• **ACTIVITY 1**: In the text on sinusitis, rewrite everything from "What is sinusitis?" down to "sense of smell.", substituting "postnasal drip" for "post nasal drip".
• **ACTIVITY 2**: According to the text on sinusitis, how long do the symptoms of chronic sinusitis persist?
• **ACTIVITY 3**: Carry the text on sinusitis forward from its final line.

• **EXCERPT PROVIDED**:
- - - - - - -

What are the sinuses
There are four pairs of sinuses in the face and head located around the nasal cavities. The sinuses aid in the resonance of your voice and along with your nose, help to warm and humidify the air that you breathe. They are lined with the same tissue as your nose and are connected to the nasal cavity through small narrow openings.
What is sinusitis?
Sinusitis can occur if swelling of the lining of the nose and sinuses results in blockage or obstruction of these small openings. This results in nasal obstruction or congestion, mucous discharge from the front of the nose or the back of the nose, also known as post nasal drip, facial pain or pressure and decreased sense of smell.
Sinusitis may be acute or chronic, depending on the duration of symptoms. While the symptoms of acute and chronic sinusitis are similar, acute sinusitis resolves fairly quickly whereas chronic sinusitis persists longer than 12 weeks, despite appropriate treatment.
Acute sinusitis is a temporary infection usually preceded by a cold or flu. The symptoms of acute sinusitis respond to home remedies and medical treatment. The symptoms are short lived and usually resolve within a week or two.
Chronic sinusitis is a common condition with the potential to severely impact on your quality of life. The symptoms of nasal obstruction or congestion, mucous discharge from the front of the nose or the back of the nose, also known as post nasal drip, facial pain or pressure and decreased sense of smell are present for greater than 12 weeks, despite treatment.
It is important to be aware that headaches and pain in the face may not be due to sinus disease. Many other medical conditions can present with face pain, headaches and sinus like symptoms.
What causes chronic sinusitis?

- - - - - - -

• **RAW DATA**:

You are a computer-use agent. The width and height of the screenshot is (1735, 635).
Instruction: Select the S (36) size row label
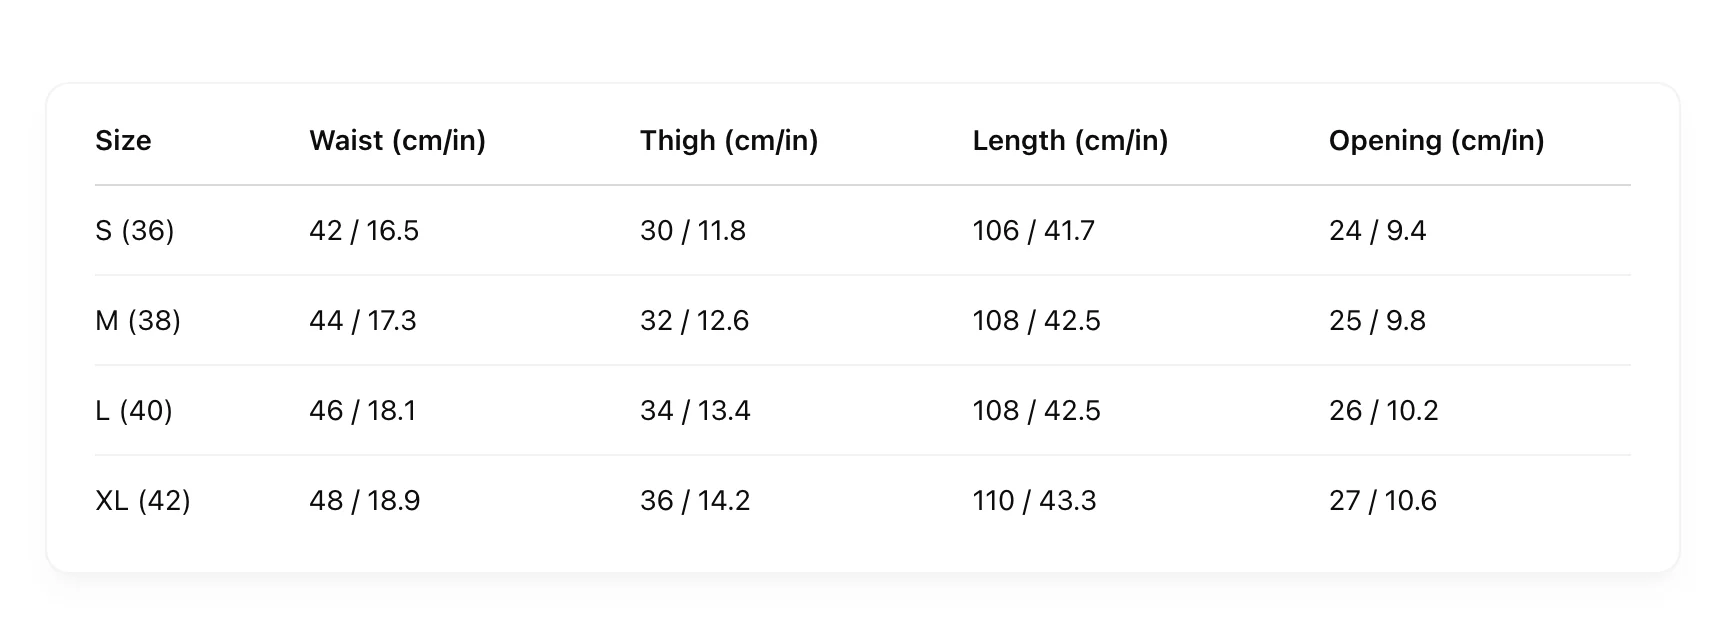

- - - - - - -

• **ANSWER AREA 1**:
What is sinusitis?
Sinusitis can occur if swelling of the lining of the nose and sinuses results in blockage or obstruction of these small openings. This results in nasal obstruction or congestion, mucous discharge from the front of the nose or the back of the nose, also known as postnasal drip, facial pain or pressure and decreased sense of smell.

• **ANSWER AREA 2**: Longer than 12 weeks, despite appropriate treatment.

• **ANSWER AREA 3**:
Chronic sinusitis usually occurs due to a combination of factors acting together. These include anatomic abnormalities such as a deviated septum or narrow sinus openings. Respiratory tract infections, allergies such as hay fever and nasal polyps are other contributing factors. Regardless of the cause, the sinus lining becomes inflamed and swollen and the sinus openings become obstructed.
How is chronic sinusitis diagnosed?
Chronic sinusitis is diagnosed by having symptoms of sinusitis for longer than 3 months along with evidence of sinus disease during a fibre-optic examination of your nose with a small endoscope or evidence of sinus disease on a CT scan of the sinuses. Other investigations may include an MRI scan or allergy testing.
What is the treatment?
Chronic sinusitis is a long-term disease, often requiring a combination of treatments over time.
Long term medical therapy is successful in many cases in reducing symptoms and improving quality of life.
If symptoms persist despite adequate medical treatment, sinus surgery may be indicated.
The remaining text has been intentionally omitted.